Image above: Lavender leaf by Annie Cavanagh
This false-coloured scanning electron micrograph (SEM) shows a lavender leaf (Lavandula), imaged at 200 microns. Lavender yields an essential oil with sweet overtones, which can be used in balms, salves, perfumes, cosmetics and topical applications. It is also used to aid sleep, to relax and to alleviate anxiety. The surface of the leaf is covered with fine hair-like outgrowths made from specialised epidermal cells called non-glandular trichomes, which protect the plant against pests and reduce evaporation from the leaf. Glandular trichomes are also present, containing the oil produced by the plant.
Image above: Caffeine crystals by Annie Cavanagh and David McCarthy
This false-coloured scanning electron micrograph (SEM) shows caffeine crystals. Caffeine is a bitter, crystalline xanthine alkaloid that acts as a stimulant drug. Beverages containing caffeine – such as coffee, tea, soft drinks and energy drinks – are extremely popular, and 90 per cent of adults consume caffeine daily. In plants, caffeine functions as a defence mechanism. Found in varying quantities in the seeds, leaves and fruit of some plants, caffeine acts as a natural pesticide that paralyses and kills certain insects feeding on the plant. The whole crystal group is 40 microns in length.

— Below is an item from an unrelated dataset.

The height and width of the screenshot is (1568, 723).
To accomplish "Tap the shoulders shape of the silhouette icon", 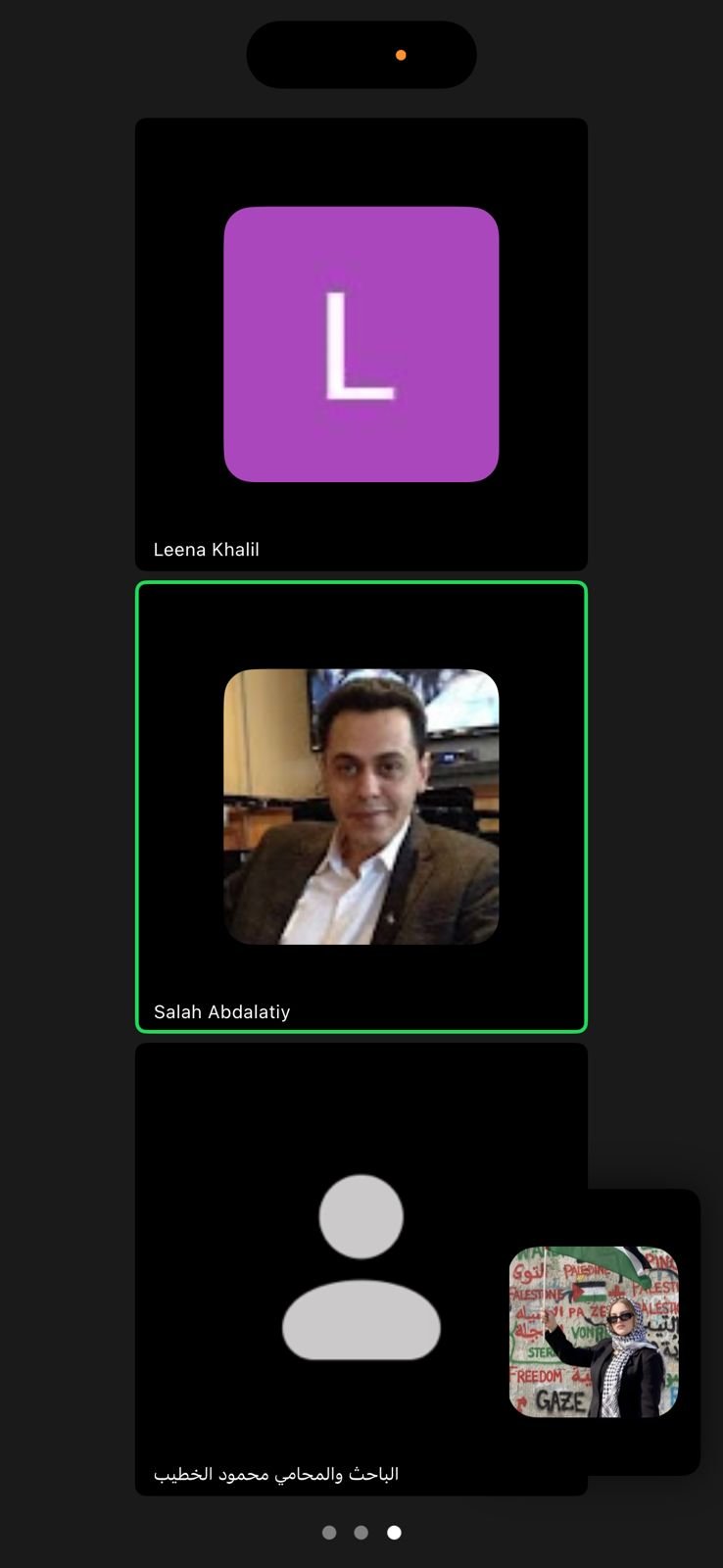I will point(362,1320).
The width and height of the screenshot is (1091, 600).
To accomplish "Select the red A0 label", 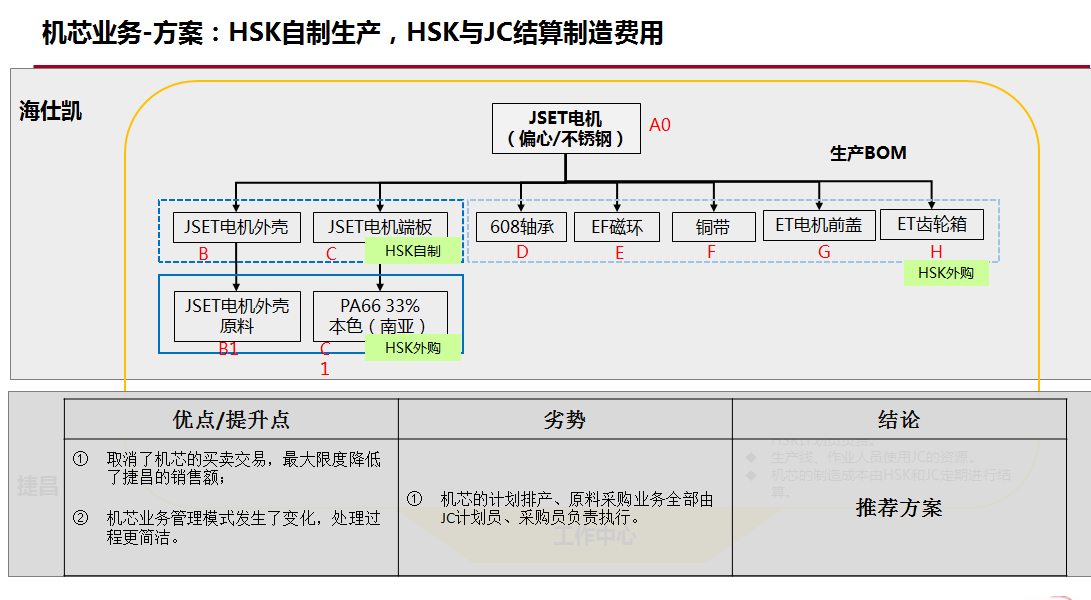I will tap(660, 125).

Image above: Moth Fly by Kevin MacKenzie
This false-coloured scanning electron micrograph (SEM) shows a moth fly (Psychodidae), also known as a drain fly. As its name suggests, the fly’s larvae commonly live and grow in domestic drains: the adult fly emerges near sinks, baths and lavatories. The moth flies’ body and wings are covered in hairs, which gives them a ‘fuzzy’, moth-like appearance. The fly is 4–5 mm long, and each eye is approximately 100 microns wide.
Image above: Loperamide crystals by Annie Cavanagh and David McCarth
This false-coloured scanning electron micrograph (SEM) shows loperamide crystals. Loperamide, an antimotility drug used to treat diarrhoea, works by slowing down the movement of the intestine and reducing the speed at which the contents of the gut pass through. Food remains in the intestines for longer and water can be more effectively absorbed back into the body. This results in firmer stools that are passed less often. The crystal group measures approximately 250 microns across.
Image above: Xenopus laevis oocytes by Vincent Pasque
This confocal micrograph shows stage V–VI oocytes (800–1000 micron diameter) of an African clawed frog (Xenopus laevis), a model organism used in cell and developmental biology research. Each oocyte is surrounded by thousands of follicle cells, shown in the image by staining DNA blue. Blood vessels, which provide oxygen to the oocyte and follicle cells, are shown in red. The ovary of each adult female Xenopus laevis contains up to 20 000 oocytes. Mature Xenopus laevis oocytes are approximately 1.2 mm in diameter, much larger than the eggs of many other species.
Image above: Connective tissue by Anne Weston
This false-coloured scanning electron micrograph (SEM) shows connective tissue removed from a human knee during arthroscopic surgery. Individual fibres of collagen can be distinguished and have been highlighted by the creator using a variety of colours.
Image above: Chicken embryo vascular system by Vincent Pasque
This fluorescence micrograph shows the vascular system of a developing chicken embryo (Gallus gallus), two days after fertilisation. Injecting fluorescent dextran revealed the entire vasculature used by the embryo to feed itself from the rich underlying yolk inside the egg. The image shows the central chicken embryo surrounded by veins and arteries. The head of the embryo, including the embryonic eye and brain, can be seen on the upper part of the embryo, just above the embryonic heart. The long lower part of the embryo is the future body of the chicken, from which legs and wings will develop. At this stage of development, the embryo and its surrounding vasculature are a little smaller than a 5p coin.
Image above: Confocal micrograph of Arabidopsis thaliana seedling by Fernan Federici and Jim Haseloff
This confocal micrograph shows the tissue structures within the leaf of an Arabidopsis thaliana seedling. The sample was fixed and stained with propidium iodide, which labels DNA, but was imaged four years later. Over time, oxidation of the stain in different parts of the tissue provides differential fluorescent properties that can be excited with distinct wavelengths of light from a confocal microscope. The researchers are using these techniques to investigate cellular architecture in plants and gene activity.
Bottom line: Some of the best of the winners of the Wellcome Image Awards 2012.